**GOAL OF THE EXERCISE:** Among the entries, find the lines with the string "Select" and report them.

**SOURCE DATA:**
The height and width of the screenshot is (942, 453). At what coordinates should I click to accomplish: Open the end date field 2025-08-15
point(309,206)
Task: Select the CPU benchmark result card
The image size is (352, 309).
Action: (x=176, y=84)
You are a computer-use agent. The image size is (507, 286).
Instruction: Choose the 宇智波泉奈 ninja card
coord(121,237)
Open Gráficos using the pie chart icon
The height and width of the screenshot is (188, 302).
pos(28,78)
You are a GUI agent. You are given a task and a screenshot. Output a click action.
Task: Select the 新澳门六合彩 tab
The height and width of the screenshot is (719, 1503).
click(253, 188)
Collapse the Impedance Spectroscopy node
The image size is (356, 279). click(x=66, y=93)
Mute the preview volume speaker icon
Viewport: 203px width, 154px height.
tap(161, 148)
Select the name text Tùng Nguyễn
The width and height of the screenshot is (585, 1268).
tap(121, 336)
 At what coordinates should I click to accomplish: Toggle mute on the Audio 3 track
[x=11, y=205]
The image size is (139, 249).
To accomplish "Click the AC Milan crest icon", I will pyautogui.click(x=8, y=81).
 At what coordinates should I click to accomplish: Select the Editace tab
--
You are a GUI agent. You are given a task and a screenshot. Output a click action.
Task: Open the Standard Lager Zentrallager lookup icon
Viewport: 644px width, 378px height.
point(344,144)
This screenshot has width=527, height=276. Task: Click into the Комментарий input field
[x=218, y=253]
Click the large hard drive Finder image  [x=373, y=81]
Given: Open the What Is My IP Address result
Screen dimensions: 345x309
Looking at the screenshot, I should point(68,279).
==
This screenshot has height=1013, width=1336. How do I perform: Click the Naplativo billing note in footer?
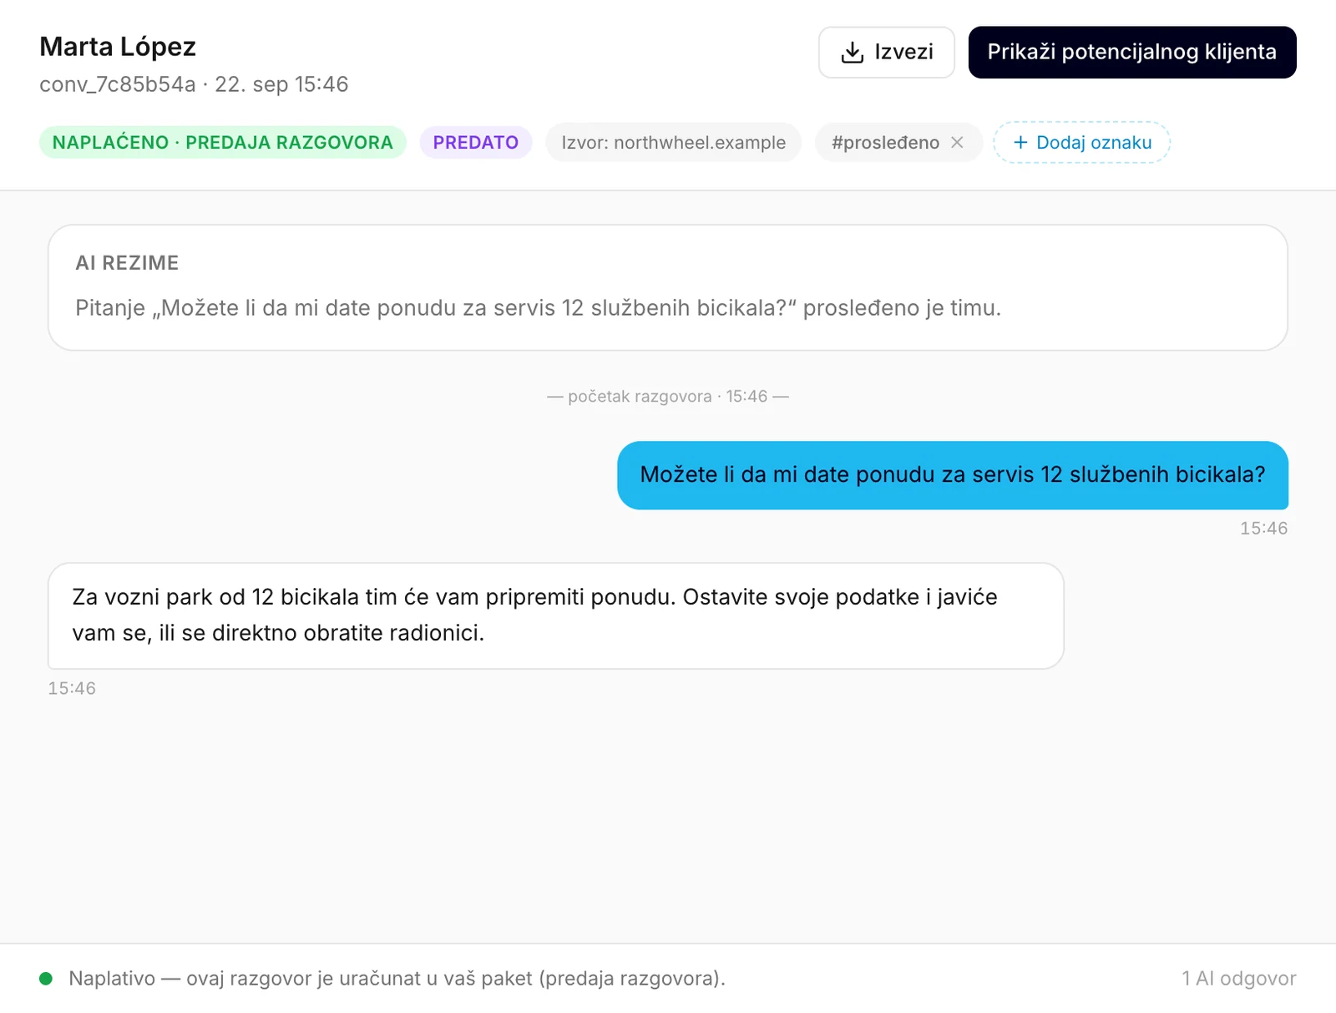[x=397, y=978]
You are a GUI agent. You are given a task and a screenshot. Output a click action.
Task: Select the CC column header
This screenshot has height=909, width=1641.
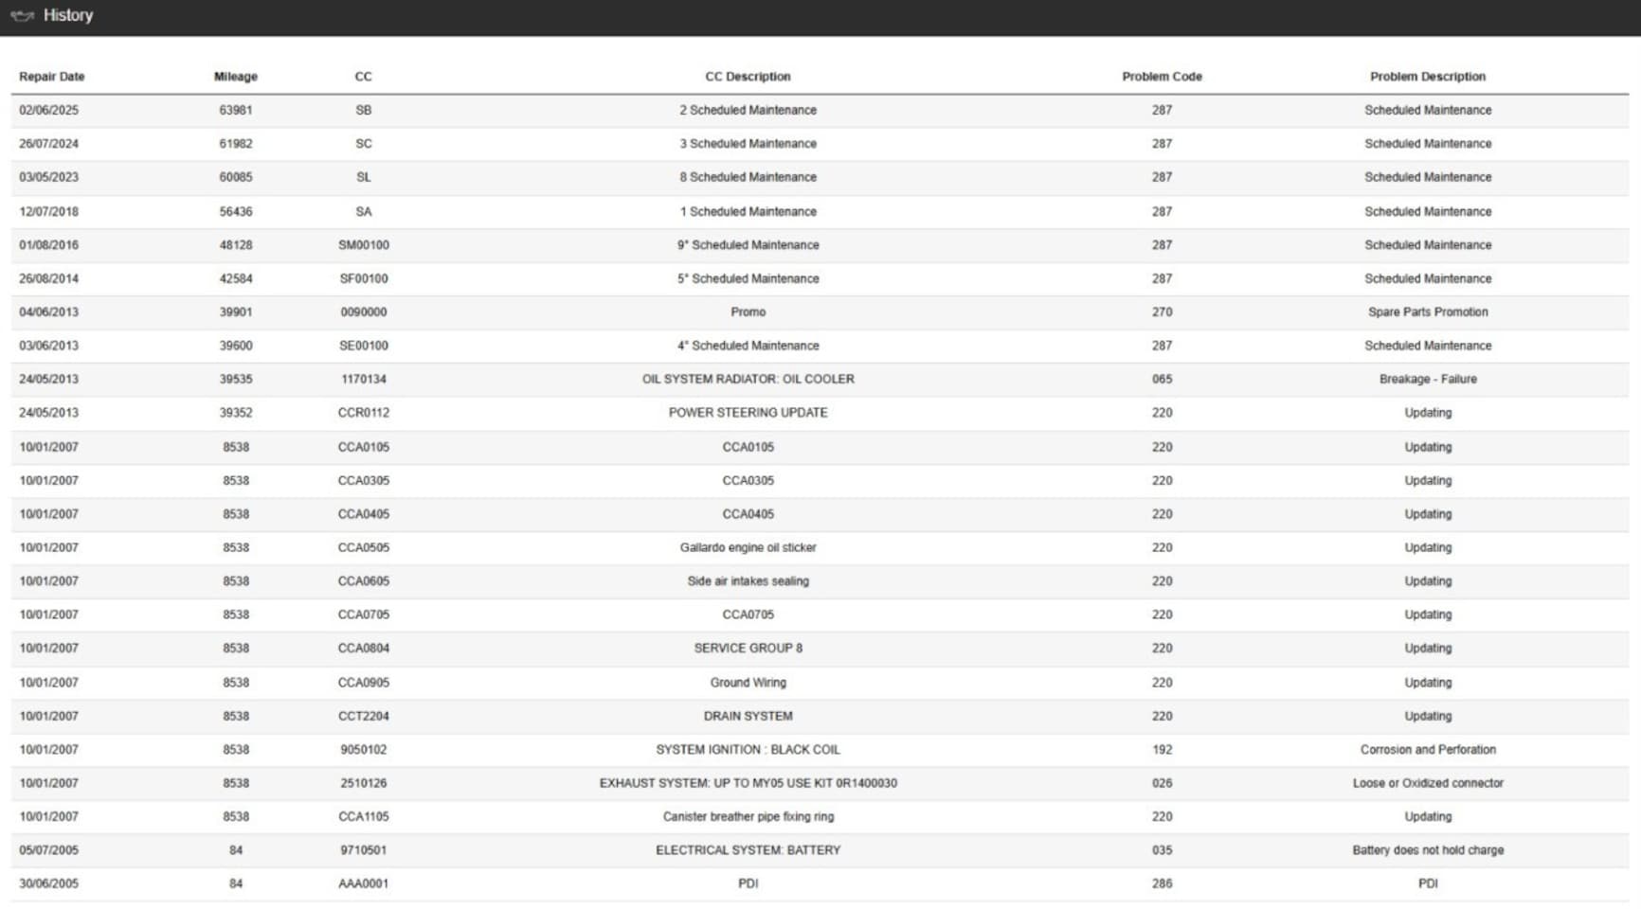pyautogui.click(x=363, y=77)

**TASK OUTPUT:**
Task: Select the CPU benchmark result card
Task: Select the 新澳门六合彩 tab
Select the name text Tùng Nguyễn
 At what coordinates should I click to accomplish: Select the Editace tab
Task: Select the CC column header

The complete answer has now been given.